Morris, Leon. The Gospel according to Matthew. Grand Rapids: Wm. B. Eerdmans, 1992.
“Matthew 24” pp. 593-618.
“The last of Jesus’ major discourses in this Gospel is largely concerned with judgment and the conduct expected of the follower of Jesus in view of the coming judgment” (Morris 1992, 593). Morris notes that distinguishing between the two judgments is often difficult and that this trouble probably relates to the theological unity of the two events.
Morris divides the content of the chapter into four portions. Verses 1-2 speak of the temple’s destruction. Verses 3-14 detail the beginning of troubles. Verses 15-28 bring those troubles to their climax. Verses 29-51 have the finality of the coming Son of Man.

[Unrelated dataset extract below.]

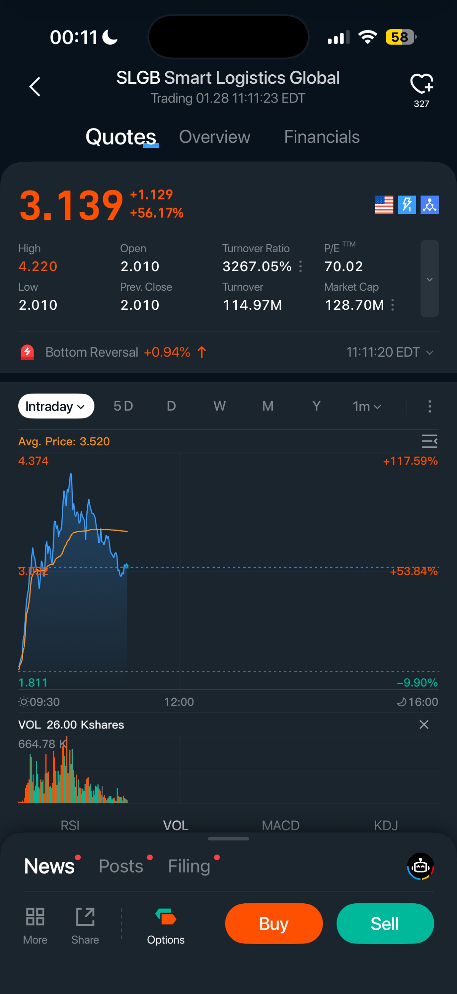Tap the US flag market icon
Image resolution: width=457 pixels, height=994 pixels.
coord(384,205)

Morris points out that in leaving the temple Jesus is departing for good. He will never return (Morris 1992, 594). The comment about the great stones is confirmed by Josephus, who describes enormous blocks of stone used (Morris 1992, 595). Though the temple was doubtless magnificent, it would be completely destroyed.
In the relatively private setting with his disciples, Jesus spoke more specifically (Morris 1992, 596). The disciples wanted to know the sign of his coming and the sign of the end. They clearly linked the two ideas (Morris 1992, 596). Jesus speaks of these issues in terms of teaching to prevent the disciples from being led astray (Morris 1992, 596). Those claiming Messianic authority will endanger the disciples (Morris 1992, 596). Despite word of danger the disciples should not fear (Morris 1992, 598). Troubles will come upon the disciples as well (Morris 1992, 599). An atmosphere of lawlessness will arise (Morris 1992, 600), leading some to depart from the faith (Morris 1992, 601). Meanwhile, the Gospel will go throughout the world (Morris 1992, 601).

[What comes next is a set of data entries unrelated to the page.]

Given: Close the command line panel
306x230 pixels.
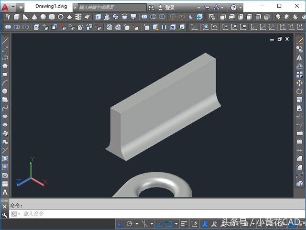Looking at the screenshot, I should (x=5, y=206).
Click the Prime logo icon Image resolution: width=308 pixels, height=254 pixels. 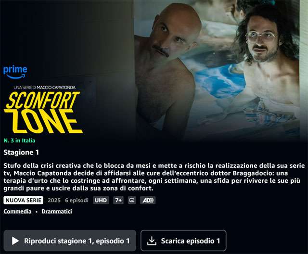tap(15, 73)
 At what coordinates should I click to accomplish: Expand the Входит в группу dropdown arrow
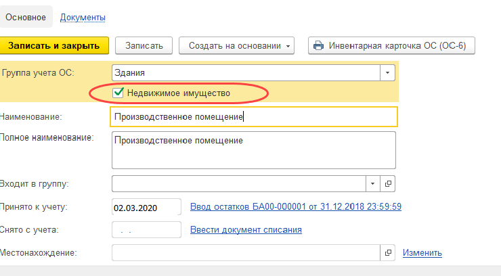click(374, 183)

In Matthew 24:15-28 Jesus describes the climax of troubles to come. Morris notes that Jesus is not specific about time in this passage. His interest is in the troubles, not the timing (Morris 1992, 603). There will be desecration of the temple and destruction of the land, something which happens repeatedly in history (Morris 1992, 603). Again, the timing of flight from Jerusalem is not clear, but the urgent situation is (Morris 1992, 604). There is apparently a shortening of the troubles “for the sake of the elect,” which Morris suggests may be related to the fact that Christians often pour themselves into care and service in times of disaster (Morris 1992, 606). There will be false prophets trying to deceive Christians, with some success (Morris 1992, 606). It is very important to realize, as in verse 27, that the coming of the Messiah will be an obvious, public event (Morris 1992, 607).

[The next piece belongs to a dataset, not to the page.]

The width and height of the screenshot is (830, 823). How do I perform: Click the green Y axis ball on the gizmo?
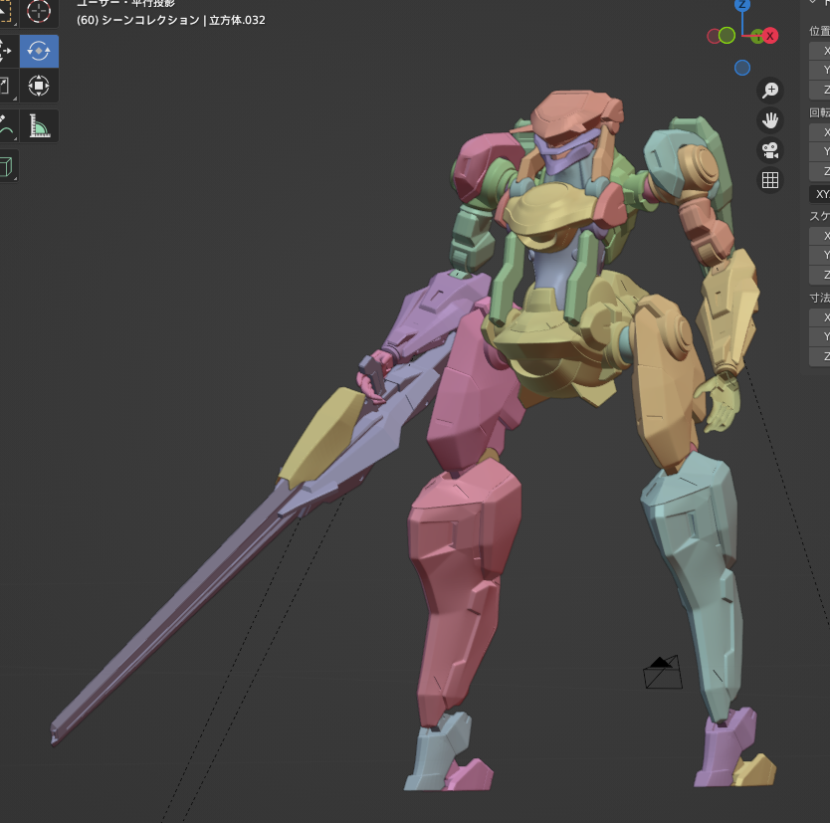pyautogui.click(x=757, y=36)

Verses 29-51 describe the coming of the Son of Man (Morris 1992, 608). Jesus describes a distress that extends to nature itself (Morris 1992, 609). There will be a sign that everybody will recognize as he comes in majesty (Morris 1992, 610). Christians are to live a life of awareness of Jesus’ character so they will know his coming (Morris 1992, 611). The cryptic statement in verse 34, that “this generation will not pass away” has been subject to various interpretations. After a brief analysis, Morris considers it to refer to the type of people who exist on earth, both believing and unbelieving (Morris 1992, 613). Jesus continues to refuse a time frame, but shows that he considers his promise to be certain (Morris 1992, 613). There will be a sudden and cataclysmic end of this earth (Morris 1992, 614). It is therefore very important to be ready. Those who are not ready or who abuse their freedom will be destroyed in the day of judgment (Morris 1992, 617).